In the story, Satan convinces David to take a census of his army and the Israelites. I was always confused as to why this was such a bad thing in God’s eyes. From my research, apparently David had no right to conduct such a census because the Israelites didn’t belong to him, but to God. In part, David got caught up in how big “his army” was. David wanted to focus on the numbers, which God disapproved of.
David knew immediately after the census was taken that he had sinned. The morning after the census, a message came to David telling him that God was going to punish him and the Israelites. God let David choose from three different punishments – all of which were very destructive and unpleasant. David makes his choice of which punishment he and his people will receive and wants to build an alter to make a sacrifice to God to repent and to hopefully stop the punishment.

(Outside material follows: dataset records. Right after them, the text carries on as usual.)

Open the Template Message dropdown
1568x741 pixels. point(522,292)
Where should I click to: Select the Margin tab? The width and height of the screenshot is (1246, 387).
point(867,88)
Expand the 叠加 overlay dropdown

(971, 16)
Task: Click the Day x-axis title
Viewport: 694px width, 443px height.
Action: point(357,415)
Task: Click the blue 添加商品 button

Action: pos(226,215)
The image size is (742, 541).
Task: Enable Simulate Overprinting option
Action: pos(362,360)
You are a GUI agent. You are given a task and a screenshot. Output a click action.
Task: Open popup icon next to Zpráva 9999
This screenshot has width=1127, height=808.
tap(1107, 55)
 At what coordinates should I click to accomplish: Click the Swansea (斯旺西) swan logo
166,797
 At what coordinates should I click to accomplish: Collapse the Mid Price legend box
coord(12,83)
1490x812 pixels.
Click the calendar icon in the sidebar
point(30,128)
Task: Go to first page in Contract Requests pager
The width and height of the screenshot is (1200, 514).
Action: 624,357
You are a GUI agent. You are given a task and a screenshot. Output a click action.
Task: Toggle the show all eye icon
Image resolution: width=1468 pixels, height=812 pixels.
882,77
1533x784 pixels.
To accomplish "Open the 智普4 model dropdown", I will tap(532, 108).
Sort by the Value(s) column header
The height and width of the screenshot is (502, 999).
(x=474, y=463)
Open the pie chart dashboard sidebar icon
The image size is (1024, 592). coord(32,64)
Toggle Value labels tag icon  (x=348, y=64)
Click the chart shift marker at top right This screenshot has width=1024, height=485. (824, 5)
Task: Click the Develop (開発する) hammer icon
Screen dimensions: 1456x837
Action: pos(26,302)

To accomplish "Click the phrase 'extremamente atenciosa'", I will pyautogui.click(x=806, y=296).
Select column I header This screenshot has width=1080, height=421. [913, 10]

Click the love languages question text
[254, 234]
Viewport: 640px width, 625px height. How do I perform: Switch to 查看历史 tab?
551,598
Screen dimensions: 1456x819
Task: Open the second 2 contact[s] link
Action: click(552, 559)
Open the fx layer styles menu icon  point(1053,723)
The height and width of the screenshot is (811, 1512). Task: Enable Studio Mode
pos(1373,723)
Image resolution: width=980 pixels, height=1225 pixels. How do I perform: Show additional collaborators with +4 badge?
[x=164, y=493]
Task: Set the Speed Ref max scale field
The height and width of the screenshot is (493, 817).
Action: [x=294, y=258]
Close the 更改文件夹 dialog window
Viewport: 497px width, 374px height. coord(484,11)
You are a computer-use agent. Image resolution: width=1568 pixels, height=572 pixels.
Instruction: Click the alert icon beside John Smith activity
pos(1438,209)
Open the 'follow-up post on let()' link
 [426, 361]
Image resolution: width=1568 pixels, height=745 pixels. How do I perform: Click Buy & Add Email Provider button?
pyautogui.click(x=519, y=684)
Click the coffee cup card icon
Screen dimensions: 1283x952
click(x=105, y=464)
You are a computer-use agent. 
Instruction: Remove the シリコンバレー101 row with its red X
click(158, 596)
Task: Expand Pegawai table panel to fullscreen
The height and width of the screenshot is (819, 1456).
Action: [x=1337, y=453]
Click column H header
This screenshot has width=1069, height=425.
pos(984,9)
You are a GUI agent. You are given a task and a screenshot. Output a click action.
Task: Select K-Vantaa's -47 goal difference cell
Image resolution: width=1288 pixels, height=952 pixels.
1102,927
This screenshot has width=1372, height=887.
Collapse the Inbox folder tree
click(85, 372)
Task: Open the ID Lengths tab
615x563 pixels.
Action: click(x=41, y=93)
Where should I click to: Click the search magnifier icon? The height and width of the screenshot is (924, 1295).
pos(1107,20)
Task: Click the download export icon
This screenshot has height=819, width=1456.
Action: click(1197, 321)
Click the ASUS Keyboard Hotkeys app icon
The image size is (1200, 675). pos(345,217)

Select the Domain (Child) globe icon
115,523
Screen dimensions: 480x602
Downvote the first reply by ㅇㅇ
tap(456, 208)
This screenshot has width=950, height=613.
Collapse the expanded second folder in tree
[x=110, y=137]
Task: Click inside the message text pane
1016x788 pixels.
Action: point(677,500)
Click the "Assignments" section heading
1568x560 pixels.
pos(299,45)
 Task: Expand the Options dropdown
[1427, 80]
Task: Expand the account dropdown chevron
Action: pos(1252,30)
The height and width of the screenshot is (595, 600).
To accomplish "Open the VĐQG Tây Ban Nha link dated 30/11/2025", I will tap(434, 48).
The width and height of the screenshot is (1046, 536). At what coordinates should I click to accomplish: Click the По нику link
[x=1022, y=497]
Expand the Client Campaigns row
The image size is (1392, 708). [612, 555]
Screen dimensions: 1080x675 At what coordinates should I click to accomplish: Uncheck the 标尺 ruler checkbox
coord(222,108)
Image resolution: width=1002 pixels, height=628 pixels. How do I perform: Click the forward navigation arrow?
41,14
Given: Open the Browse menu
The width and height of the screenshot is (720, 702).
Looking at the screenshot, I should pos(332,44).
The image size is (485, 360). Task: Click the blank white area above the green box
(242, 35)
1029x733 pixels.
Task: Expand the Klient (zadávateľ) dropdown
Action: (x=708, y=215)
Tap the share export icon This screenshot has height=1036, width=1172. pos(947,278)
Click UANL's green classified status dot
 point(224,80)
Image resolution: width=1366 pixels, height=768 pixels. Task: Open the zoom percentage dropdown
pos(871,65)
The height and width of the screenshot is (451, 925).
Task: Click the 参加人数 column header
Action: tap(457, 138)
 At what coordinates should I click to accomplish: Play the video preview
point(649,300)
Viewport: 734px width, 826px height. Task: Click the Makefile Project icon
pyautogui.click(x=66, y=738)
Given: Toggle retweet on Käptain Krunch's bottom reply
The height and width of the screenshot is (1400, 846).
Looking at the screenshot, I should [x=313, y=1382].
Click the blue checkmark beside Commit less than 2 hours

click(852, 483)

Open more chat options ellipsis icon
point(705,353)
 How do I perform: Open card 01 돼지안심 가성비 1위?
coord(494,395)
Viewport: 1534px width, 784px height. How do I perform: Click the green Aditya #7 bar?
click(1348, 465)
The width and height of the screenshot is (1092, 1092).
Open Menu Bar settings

21 “Why have you come, my lord the king?” Araunah asked. David replied, “I have come to buy your threshing floor and to build an altar to the Lord there, so that he will stop the plague.” 22 “Take it, my lord the king, and use it as you wish,” Araunah said to David. “Here are oxen for the burnt offering, and you can use the threshing boards and ox yokes for wood to build a fire on the altar. 23 I will give it all to you, Your Majesty, and may the Lord your God accept your sacrifice.” 24 But the king replied to Araunah, “No, I insist on buying it, for I will not present burnt offerings to the Lord my God that have cost me nothing.” So David paid him fifty pieces of silver for the threshing floor and the oxen. 25 David built an altar there to the Lord and sacrificed burnt offerings and peace offerings. And the Lord answered his prayer for the land, and the plague on Israel was stopped. 2 Samuel 24:21-25 (NLT emphasis added)
I love that David was so repentant that his moral integrity wouldn’t allow him to offer anything to God that would be easy for him. David knew his repentance needed to match the severity of the punishment, in the fact that, it needed to be difficult and should cost him dearly if it was going to make a difference in receiving God’s forgiveness.
The older I get – the longer I walk with God, my attitude mirrors King David when it comes to sacrificing something for God. Even though I KNOW there is nothing I could possibly sacrifice that would ever equal what Jesus sacrificed for me, I want to make a sacrifice that will be difficult for me. A sacrifice that will cost me something must do just that – COST ME; be it comfort, money, time … something big.
I prayed and asked God what that “something” is? I read several devotions on Ash Wednesday and watched a couple of videos and surprisingly, the message became quite clear. All the signs pointed to one thing in particular. My obsession with numbers – specifically with regards to my writing. God reminded me that I am writing for his good pleasure and no one else. While it is nice to receive positive affirmation or monetary contributions, that is all secondary. If no one buys my books or reads any of my blogs, I need to be okay with that. I need to stop checking my stats every day to see how many people have visited my site. I need to stop obsessing over how many people like my status or are following me. The numbers don’t matter and should not influence my writing in any way.
My sacrifice is the time I put into everything I write, oftentimes for little or no money, and very little positive feedback. My sacrifice is staying off of social media (except for posting weekly blogs – because hey, somebody might read them and be helped in some way). My sacrifice is to spend quality time with God, thanking him for the innumerable blessings in my life. My sacrifice is to write for God as if he is the only one reading my work. The only number I want to concern myself with is my one and only … my number one … my Lord and Savior!